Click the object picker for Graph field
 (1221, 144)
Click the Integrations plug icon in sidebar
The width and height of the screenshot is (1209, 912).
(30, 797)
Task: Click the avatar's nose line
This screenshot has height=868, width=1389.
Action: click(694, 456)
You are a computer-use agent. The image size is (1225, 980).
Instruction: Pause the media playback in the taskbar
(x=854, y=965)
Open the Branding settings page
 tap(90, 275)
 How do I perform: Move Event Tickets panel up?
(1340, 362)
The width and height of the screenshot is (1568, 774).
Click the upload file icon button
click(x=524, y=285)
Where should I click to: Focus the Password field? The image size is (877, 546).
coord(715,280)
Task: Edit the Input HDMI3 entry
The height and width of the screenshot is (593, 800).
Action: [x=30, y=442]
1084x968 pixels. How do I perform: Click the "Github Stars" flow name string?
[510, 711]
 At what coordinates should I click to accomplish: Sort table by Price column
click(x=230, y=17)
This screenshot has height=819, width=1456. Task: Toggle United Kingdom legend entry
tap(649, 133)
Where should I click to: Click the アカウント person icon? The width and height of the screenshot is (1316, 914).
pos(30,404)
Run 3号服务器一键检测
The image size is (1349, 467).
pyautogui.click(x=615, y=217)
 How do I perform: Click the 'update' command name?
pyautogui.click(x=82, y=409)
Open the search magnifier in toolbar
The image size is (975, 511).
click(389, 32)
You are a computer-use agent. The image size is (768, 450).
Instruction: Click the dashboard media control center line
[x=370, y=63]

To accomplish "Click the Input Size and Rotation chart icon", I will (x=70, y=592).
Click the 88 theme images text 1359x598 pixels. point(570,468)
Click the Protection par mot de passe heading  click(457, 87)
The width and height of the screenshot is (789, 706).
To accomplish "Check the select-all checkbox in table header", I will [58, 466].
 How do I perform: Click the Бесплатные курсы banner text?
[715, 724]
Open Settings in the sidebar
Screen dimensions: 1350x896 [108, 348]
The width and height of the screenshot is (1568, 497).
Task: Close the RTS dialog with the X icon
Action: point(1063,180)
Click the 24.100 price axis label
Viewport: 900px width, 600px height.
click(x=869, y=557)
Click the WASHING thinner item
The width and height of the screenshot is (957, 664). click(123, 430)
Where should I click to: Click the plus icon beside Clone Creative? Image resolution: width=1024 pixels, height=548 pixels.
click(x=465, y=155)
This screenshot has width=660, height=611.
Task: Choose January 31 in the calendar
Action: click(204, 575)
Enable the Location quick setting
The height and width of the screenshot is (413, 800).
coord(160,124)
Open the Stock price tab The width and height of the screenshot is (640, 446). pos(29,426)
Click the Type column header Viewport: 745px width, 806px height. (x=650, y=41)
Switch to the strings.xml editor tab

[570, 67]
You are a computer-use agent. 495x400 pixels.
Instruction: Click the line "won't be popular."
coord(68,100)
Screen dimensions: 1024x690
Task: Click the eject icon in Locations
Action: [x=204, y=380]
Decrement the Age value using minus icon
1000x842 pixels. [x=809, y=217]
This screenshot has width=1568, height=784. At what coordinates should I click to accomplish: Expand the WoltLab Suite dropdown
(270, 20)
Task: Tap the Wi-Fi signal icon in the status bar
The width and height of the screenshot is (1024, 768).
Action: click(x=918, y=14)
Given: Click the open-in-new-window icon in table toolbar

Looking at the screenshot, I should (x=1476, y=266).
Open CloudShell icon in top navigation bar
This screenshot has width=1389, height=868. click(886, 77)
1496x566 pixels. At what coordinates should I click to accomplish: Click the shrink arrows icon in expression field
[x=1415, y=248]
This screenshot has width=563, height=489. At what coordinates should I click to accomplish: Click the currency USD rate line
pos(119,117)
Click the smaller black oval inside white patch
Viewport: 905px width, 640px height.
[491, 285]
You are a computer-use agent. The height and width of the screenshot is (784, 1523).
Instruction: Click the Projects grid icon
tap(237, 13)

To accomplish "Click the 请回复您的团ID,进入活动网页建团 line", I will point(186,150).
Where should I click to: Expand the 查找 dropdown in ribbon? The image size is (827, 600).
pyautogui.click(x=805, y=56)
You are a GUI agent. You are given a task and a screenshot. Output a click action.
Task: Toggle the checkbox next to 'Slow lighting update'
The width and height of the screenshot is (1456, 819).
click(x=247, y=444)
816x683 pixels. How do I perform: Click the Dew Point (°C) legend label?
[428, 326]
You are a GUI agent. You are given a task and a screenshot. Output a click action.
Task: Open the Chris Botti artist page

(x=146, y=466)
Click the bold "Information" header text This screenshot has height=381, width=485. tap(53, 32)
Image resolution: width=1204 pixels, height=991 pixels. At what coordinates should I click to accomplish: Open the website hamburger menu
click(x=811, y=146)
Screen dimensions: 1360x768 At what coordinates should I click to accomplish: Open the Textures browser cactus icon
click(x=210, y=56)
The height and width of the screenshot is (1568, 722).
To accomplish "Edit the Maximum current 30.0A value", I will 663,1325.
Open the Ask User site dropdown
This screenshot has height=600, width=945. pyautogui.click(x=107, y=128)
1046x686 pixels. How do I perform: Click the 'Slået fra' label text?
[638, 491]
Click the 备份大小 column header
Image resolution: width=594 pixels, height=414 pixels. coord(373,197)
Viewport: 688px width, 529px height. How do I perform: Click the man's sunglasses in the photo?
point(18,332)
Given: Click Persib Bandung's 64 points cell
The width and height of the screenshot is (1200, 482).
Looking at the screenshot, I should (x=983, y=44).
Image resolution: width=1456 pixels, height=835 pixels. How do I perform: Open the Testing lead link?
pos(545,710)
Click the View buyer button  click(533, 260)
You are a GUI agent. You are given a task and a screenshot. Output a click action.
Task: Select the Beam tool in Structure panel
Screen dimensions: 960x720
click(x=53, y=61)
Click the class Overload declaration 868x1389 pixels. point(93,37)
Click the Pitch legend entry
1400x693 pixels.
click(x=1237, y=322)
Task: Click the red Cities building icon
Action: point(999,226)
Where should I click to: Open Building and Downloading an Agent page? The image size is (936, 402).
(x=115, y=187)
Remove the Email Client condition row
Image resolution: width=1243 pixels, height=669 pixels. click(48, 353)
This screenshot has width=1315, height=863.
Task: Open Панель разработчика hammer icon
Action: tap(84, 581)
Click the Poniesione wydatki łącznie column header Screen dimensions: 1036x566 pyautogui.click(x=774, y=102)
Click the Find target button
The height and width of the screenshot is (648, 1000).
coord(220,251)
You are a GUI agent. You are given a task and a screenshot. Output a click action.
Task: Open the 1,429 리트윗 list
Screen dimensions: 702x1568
********
▸ Set exercise
Please render the records above as a Markdown table with the columns Row and Line, numbering each nonblank line and leaving out the blank lines.

▸ Output
| Row | Line |
|---|---|
| 1 | Click the object picker for Graph field |
| 2 |  (1221, 144) |
| 3 | Click the Integrations plug icon in sidebar |
| 4 | The width and height of the screenshot is (1209, 912). |
| 5 | (30, 797) |
| 6 | Task: Click the avatar's nose line |
| 7 | This screenshot has height=868, width=1389. |
| 8 | Action: click(694, 456) |
| 9 | You are a computer-use agent. The image size is (1225, 980). |
| 10 | Instruction: Pause the media playback in the taskbar |
| 11 | (x=854, y=965) |
| 12 | Open the Branding settings page |
| 13 |  tap(90, 275) |
| 14 |  How do I perform: Move Event Tickets panel up? |
| 15 | (1340, 362) |
| 16 | The width and height of the screenshot is (1568, 774). |
| 17 | Click the upload file icon button |
| 18 | click(x=524, y=285) |
| 19 | Where should I click to: Focus the Password field? The image size is (877, 546). |
| 20 | coord(715,280) |
| 21 | Task: Edit the Input HDMI3 entry |
| 22 | The height and width of the screenshot is (593, 800). |
| 23 | Action: [x=30, y=442] |
| 24 | 1084x968 pixels. How do I perform: Click the "Github Stars" flow name string? |
| 25 | [510, 711] |
| 26 |  At what coordinates should I click to accomplish: Sort table by Price column |
| 27 | click(x=230, y=17) |
| 28 | This screenshot has height=819, width=1456. Task: Toggle United Kingdom legend entry |
| 29 | tap(649, 133) |
| 30 | Where should I click to: Click the アカウント person icon? The width and height of the screenshot is (1316, 914). |
| 31 | pos(30,404) |
| 32 | Run 3号服务器一键检测 |
| 33 | The image size is (1349, 467). |
| 34 | pyautogui.click(x=615, y=217) |
| 35 |  How do I perform: Click the 'update' command name? |
| 36 | pyautogui.click(x=82, y=409) |
| 37 | Open the search magnifier in toolbar |
| 38 | The image size is (975, 511). |
| 39 | click(389, 32) |
| 40 | You are a computer-use agent. The image size is (768, 450). |
| 41 | Instruction: Click the dashboard media control center line |
| 42 | [x=370, y=63] |
| 43 | To accomplish "Click the Input Size and Rotation chart icon", I will (x=70, y=592). |
| 44 | Click the 88 theme images text 1359x598 pixels. point(570,468) |
| 45 | Click the Protection par mot de passe heading  click(457, 87) |
| 46 | The width and height of the screenshot is (789, 706). |
| 47 | To accomplish "Check the select-all checkbox in table header", I will [58, 466]. |
| 48 |  How do I perform: Click the Бесплатные курсы banner text? |
| 49 | [715, 724] |
| 50 | Open Settings in the sidebar |
| 51 | Screen dimensions: 1350x896 [108, 348] |
| 52 | The width and height of the screenshot is (1568, 497). |
| 53 | Task: Close the RTS dialog with the X icon |
| 54 | Action: point(1063,180) |
| 55 | Click the 24.100 price axis label |
| 56 | Viewport: 900px width, 600px height. |
| 57 | click(x=869, y=557) |
| 58 | Click the WASHING thinner item |
| 59 | The width and height of the screenshot is (957, 664). click(123, 430) |
| 60 | Where should I click to: Click the plus icon beside Clone Creative? Image resolution: width=1024 pixels, height=548 pixels. |
| 61 | click(x=465, y=155) |
| 62 | This screenshot has width=660, height=611. |
| 63 | Task: Choose January 31 in the calendar |
| 64 | Action: click(204, 575) |
| 65 | Enable the Location quick setting |
| 66 | The height and width of the screenshot is (413, 800). |
| 67 | coord(160,124) |
| 68 | Open the Stock price tab The width and height of the screenshot is (640, 446). pos(29,426) |
| 69 | Click the Type column header Viewport: 745px width, 806px height. (x=650, y=41) |
| 70 | Switch to the strings.xml editor tab |
| 71 | [570, 67] |
| 72 | You are a computer-use agent. 495x400 pixels. |
| 73 | Instruction: Click the line "won't be popular." |
| 74 | coord(68,100) |
| 75 | Screen dimensions: 1024x690 |
| 76 | Task: Click the eject icon in Locations |
| 77 | Action: [x=204, y=380] |
| 78 | Decrement the Age value using minus icon |
| 79 | 1000x842 pixels. [x=809, y=217] |
| 80 | This screenshot has width=1568, height=784. At what coordinates should I click to accomplish: Expand the WoltLab Suite dropdown |
| 81 | (270, 20) |
| 82 | Task: Tap the Wi-Fi signal icon in the status bar |
| 83 | The width and height of the screenshot is (1024, 768). |
| 84 | Action: click(x=918, y=14) |
| 85 | Given: Click the open-in-new-window icon in table toolbar |
| 86 | Looking at the screenshot, I should (x=1476, y=266). |
| 87 | Open CloudShell icon in top navigation bar |
| 88 | This screenshot has width=1389, height=868. click(886, 77) |
| 89 | 1496x566 pixels. At what coordinates should I click to accomplish: Click the shrink arrows icon in expression field |
| 90 | [x=1415, y=248] |
| 91 | This screenshot has width=563, height=489. At what coordinates should I click to accomplish: Click the currency USD rate line |
| 92 | pos(119,117) |
| 93 | Click the smaller black oval inside white patch |
| 94 | Viewport: 905px width, 640px height. |
| 95 | [491, 285] |
| 96 | You are a computer-use agent. The height and width of the screenshot is (784, 1523). |
| 97 | Instruction: Click the Projects grid icon |
| 98 | tap(237, 13) |
| 99 | To accomplish "Click the 请回复您的团ID,进入活动网页建团 line", I will point(186,150). |
| 100 | Where should I click to: Expand the 查找 dropdown in ribbon? The image size is (827, 600). |
| 101 | pyautogui.click(x=805, y=56) |
| 102 | You are a GUI agent. You are given a task and a screenshot. Output a click action. |
| 103 | Task: Toggle the checkbox next to 'Slow lighting update' |
| 104 | The width and height of the screenshot is (1456, 819). |
| 105 | click(x=247, y=444) |
| 106 | 816x683 pixels. How do I perform: Click the Dew Point (°C) legend label? |
| 107 | [428, 326] |
| 108 | You are a GUI agent. You are given a task and a screenshot. Output a click action. |
| 109 | Task: Open the Chris Botti artist page |
| 110 | (x=146, y=466) |
| 111 | Click the bold "Information" header text This screenshot has height=381, width=485. tap(53, 32) |
| 112 | Image resolution: width=1204 pixels, height=991 pixels. At what coordinates should I click to accomplish: Open the website hamburger menu |
| 113 | click(x=811, y=146) |
| 114 | Screen dimensions: 1360x768 At what coordinates should I click to accomplish: Open the Textures browser cactus icon |
| 115 | click(x=210, y=56) |
| 116 | The height and width of the screenshot is (1568, 722). |
| 117 | To accomplish "Edit the Maximum current 30.0A value", I will 663,1325. |
| 118 | Open the Ask User site dropdown |
| 119 | This screenshot has height=600, width=945. pyautogui.click(x=107, y=128) |
| 120 | 1046x686 pixels. How do I perform: Click the 'Slået fra' label text? |
| 121 | [638, 491] |
| 122 | Click the 备份大小 column header |
| 123 | Image resolution: width=594 pixels, height=414 pixels. coord(373,197) |
| 124 | Viewport: 688px width, 529px height. How do I perform: Click the man's sunglasses in the photo? |
| 125 | point(18,332) |
| 126 | Given: Click Persib Bandung's 64 points cell |
| 127 | The width and height of the screenshot is (1200, 482). |
| 128 | Looking at the screenshot, I should (x=983, y=44). |
| 129 | Image resolution: width=1456 pixels, height=835 pixels. How do I perform: Open the Testing lead link? |
| 130 | pos(545,710) |
| 131 | Click the View buyer button  click(533, 260) |
| 132 | You are a GUI agent. You are given a task and a screenshot. Output a click action. |
| 133 | Task: Select the Beam tool in Structure panel |
| 134 | Screen dimensions: 960x720 |
| 135 | click(x=53, y=61) |
| 136 | Click the class Overload declaration 868x1389 pixels. point(93,37) |
| 137 | Click the Pitch legend entry |
| 138 | 1400x693 pixels. |
| 139 | click(x=1237, y=322) |
| 140 | Task: Click the red Cities building icon |
| 141 | Action: point(999,226) |
| 142 | Where should I click to: Open Building and Downloading an Agent page? The image size is (936, 402). |
| 143 | (x=115, y=187) |
| 144 | Remove the Email Client condition row |
| 145 | Image resolution: width=1243 pixels, height=669 pixels. click(48, 353) |
| 146 | This screenshot has width=1315, height=863. |
| 147 | Task: Open Панель разработчика hammer icon |
| 148 | Action: tap(84, 581) |
| 149 | Click the Poniesione wydatki łącznie column header Screen dimensions: 1036x566 pyautogui.click(x=774, y=102) |
| 150 | Click the Find target button |
| 151 | The height and width of the screenshot is (648, 1000). |
| 152 | coord(220,251) |
| 153 | You are a GUI agent. You are given a task and a screenshot. Output a click action. |
| 154 | Task: Open the 1,429 리트윗 list |
| 155 | Screen dimensions: 702x1568 |